Work request | Both the line below containing "You are a GUI" and the line containing "Task: Reset map to home extent", along with every line between them, should be repeated exactly; no other line belongs in the answer.
*** Provided records Section Begins ***
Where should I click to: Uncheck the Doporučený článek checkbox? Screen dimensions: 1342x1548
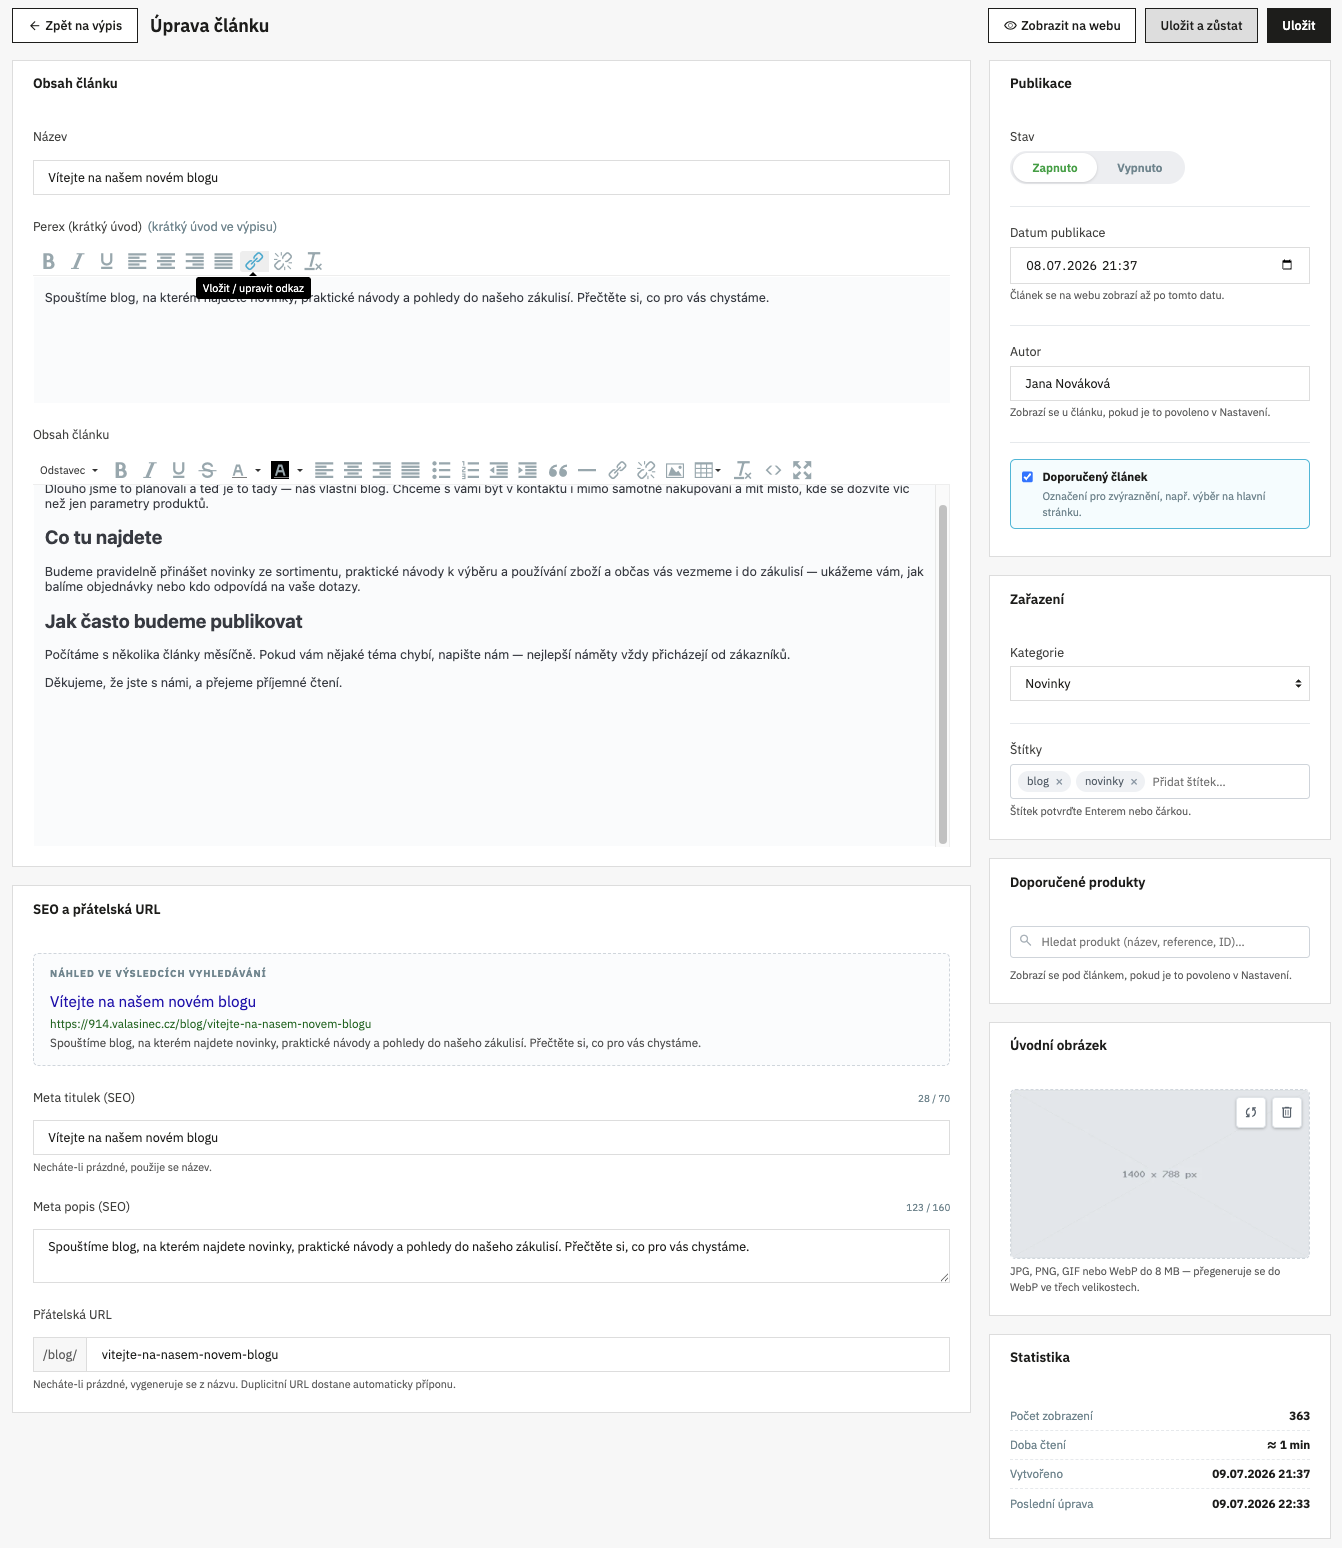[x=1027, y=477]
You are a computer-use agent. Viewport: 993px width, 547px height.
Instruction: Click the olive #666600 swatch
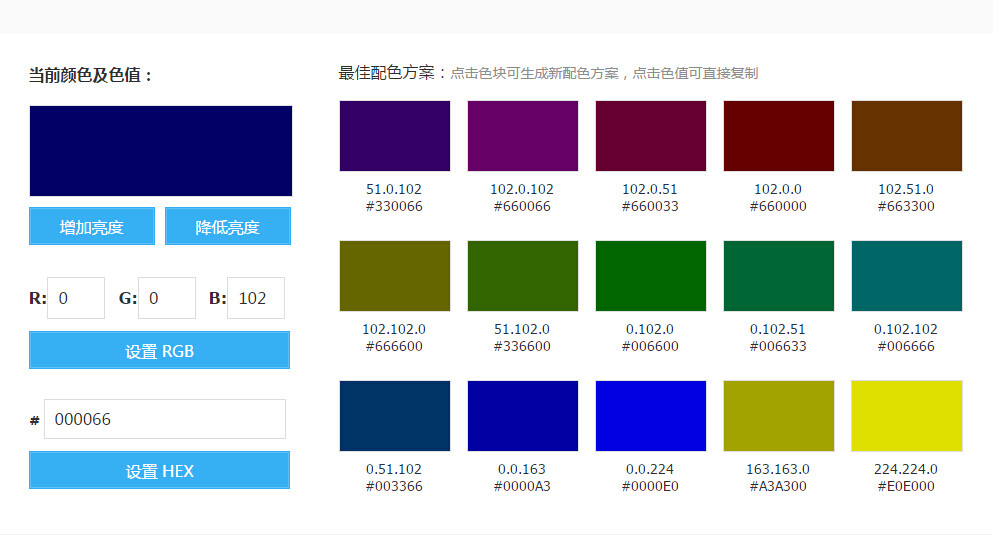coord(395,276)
*** Provided records Section Ends ***
*** Provided records Section Begins ***
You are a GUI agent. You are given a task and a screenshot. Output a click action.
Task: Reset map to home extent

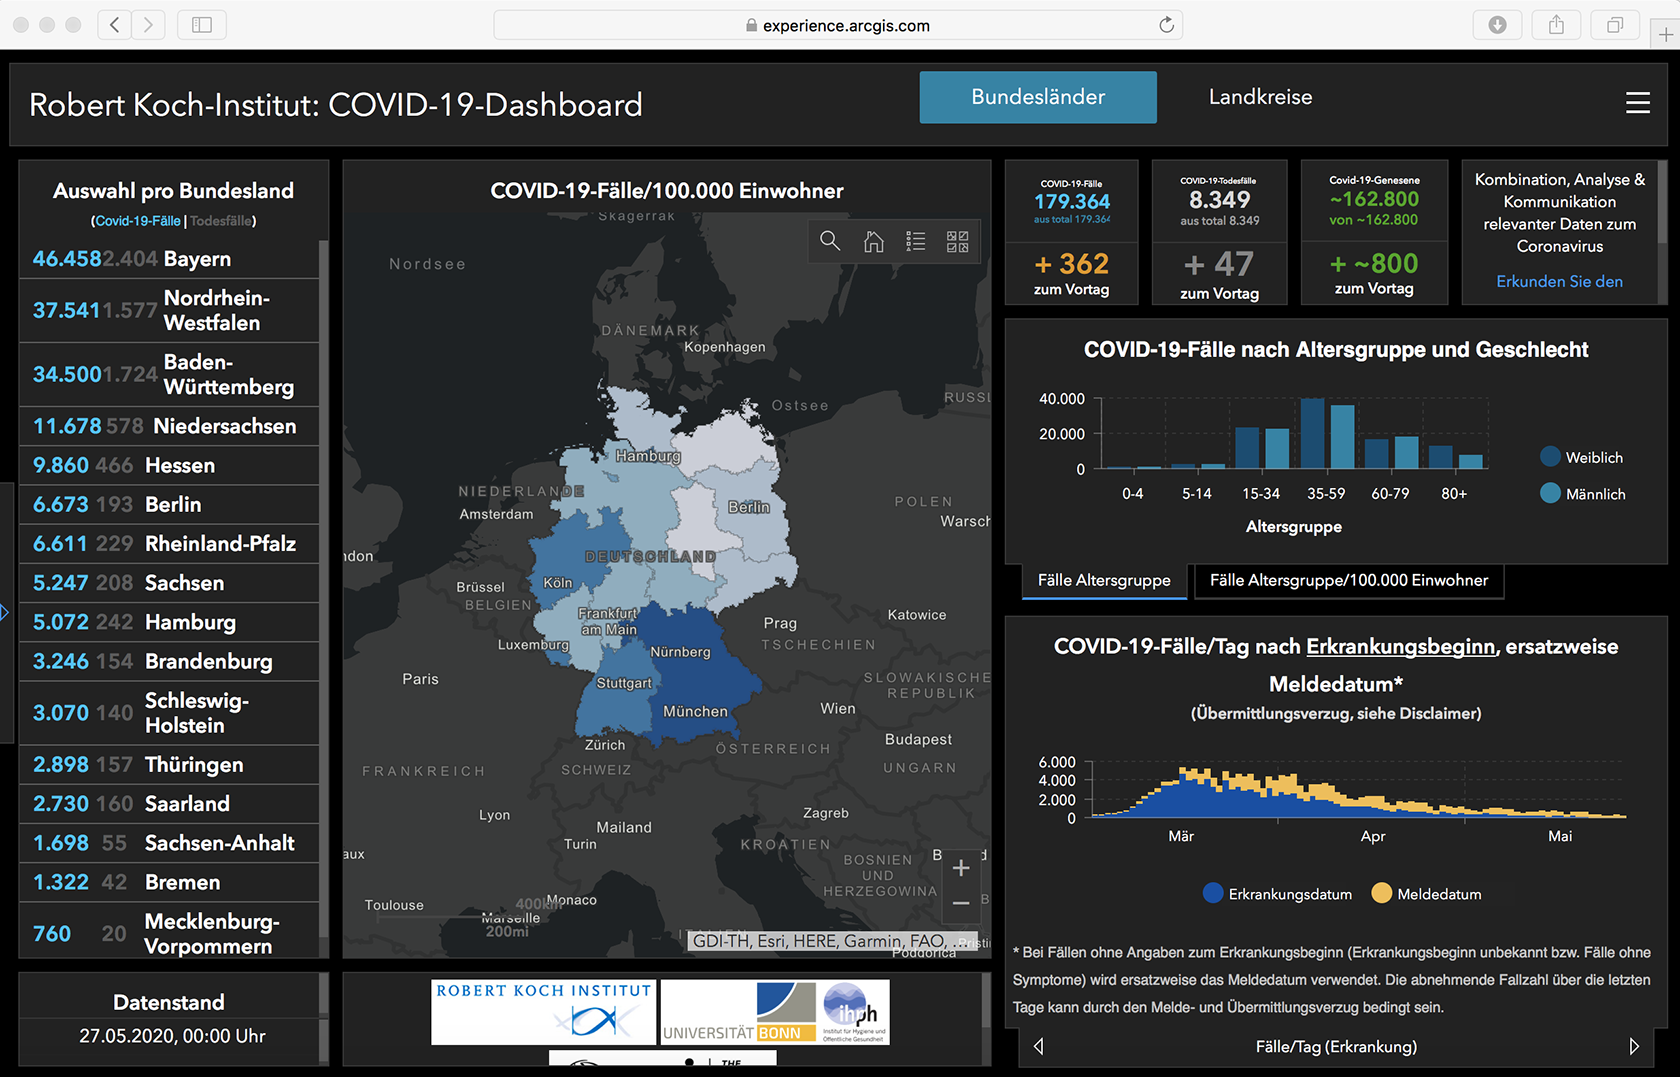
*** Provided records Section Ends ***
Solution for this exercise |
You are a GUI agent. You are given a task and a screenshot. Output a click action.
Task: Reset map to home extent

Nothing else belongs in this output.